GIVEN RECORDS ▸
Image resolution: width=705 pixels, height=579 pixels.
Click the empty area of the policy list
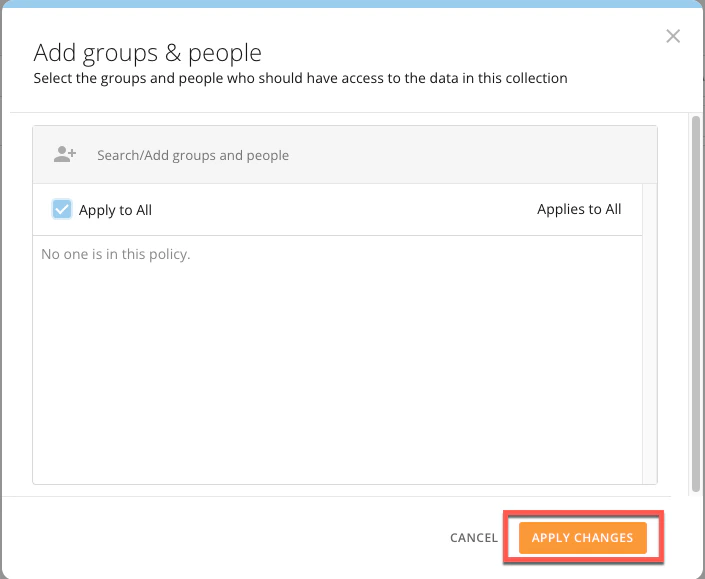pos(337,373)
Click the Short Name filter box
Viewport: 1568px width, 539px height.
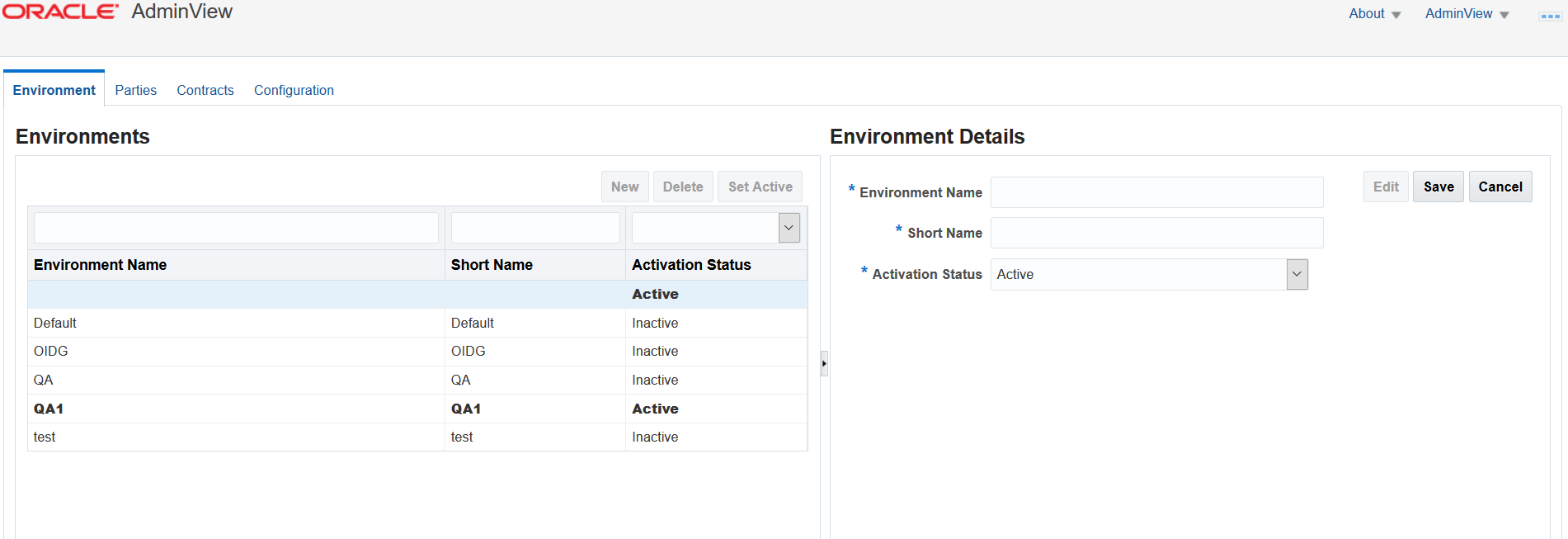[535, 228]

WHAT TO DO ▸
List every line of the records above that contains the string "width".

COMPLETED EXERCISE ▸
Image resolution: width=705 pixels, height=579 pixels.
Viewport: 1568px width, 539px height.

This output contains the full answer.